The next Women’s European Championship has officially been postponed until July 2022, UEFA announced on Thursday. The tournament will now take place from July 6-31, 2022, and venues will remain the same, with England serving as host country.
The Women’s European Championship — or EURO, as it is more commonly known — takes place every four years and was set to begin in July 2021. However, the postponement of the 2020 Olympic Games to summer 2021, as well as the postponement of the Men’s EURO to the same time frame, meant that the women’s continental event also needed to be pushed back a year. Each was delayed due to ongoing health concerns around the COVID-19 pandemic, which has shut down the sports world since early March and left leagues and event organizers worldwide scrambling to complete or postpone competitions.
Among many complications on the calendar for 2021, Netherlands, Sweden and Great Britain (a team expected to be composed of almost entirely English players) will be competing in the Olympic women’s soccer tournament, which overlapped the originally scheduled EURO dates.
UEFA president Aleksander Čeferin said in a statement on Thursday that the confederation “considered all options” and the move to 2022 is about “ensuring that our flagship women’s competition will be the only major football tournament of the summer, providing it with the spotlight it deserves.” The Men’s World Cup will take place in Qatar in November and December of 2022, a controversial shift from the traditional summer window due to the extreme heat in the host country.

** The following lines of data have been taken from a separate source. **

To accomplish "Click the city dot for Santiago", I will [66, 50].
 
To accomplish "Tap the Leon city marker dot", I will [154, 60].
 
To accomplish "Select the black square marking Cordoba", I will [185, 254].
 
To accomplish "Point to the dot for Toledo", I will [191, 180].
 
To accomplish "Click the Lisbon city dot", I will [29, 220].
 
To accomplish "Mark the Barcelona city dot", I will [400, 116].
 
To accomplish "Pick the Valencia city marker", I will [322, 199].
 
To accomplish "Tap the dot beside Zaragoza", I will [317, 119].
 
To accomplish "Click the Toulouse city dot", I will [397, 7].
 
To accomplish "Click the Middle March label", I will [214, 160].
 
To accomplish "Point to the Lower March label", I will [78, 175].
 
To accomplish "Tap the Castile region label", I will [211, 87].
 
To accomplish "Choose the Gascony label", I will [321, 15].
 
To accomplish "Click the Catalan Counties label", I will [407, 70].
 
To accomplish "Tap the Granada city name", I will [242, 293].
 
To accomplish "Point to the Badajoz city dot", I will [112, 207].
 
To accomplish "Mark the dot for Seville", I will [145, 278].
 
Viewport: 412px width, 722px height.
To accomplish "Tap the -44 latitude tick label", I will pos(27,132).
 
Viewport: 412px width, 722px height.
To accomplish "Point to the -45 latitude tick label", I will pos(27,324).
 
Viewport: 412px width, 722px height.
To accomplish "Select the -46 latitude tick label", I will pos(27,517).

That provides the Women’s EURO a bigger platform that summer.
“This decision puts us in a position to deliver a tournament that attracts global attention, maximizes media coverage and increases stadium attendances, and is therefore helping us to meet our core objective of inspiring the next generation of footballers,” said UEFA’s chief of women’s football and former Germany international Nadine Kessler.
“2022 also allows for further promotion and partner activation, which would have been much more difficult in what is now a crowded summer in 2021. It is a clear sign of commitment to our dedicated partners who have joined us since we decided to separate the sponsorship of women’s football from men’s football.”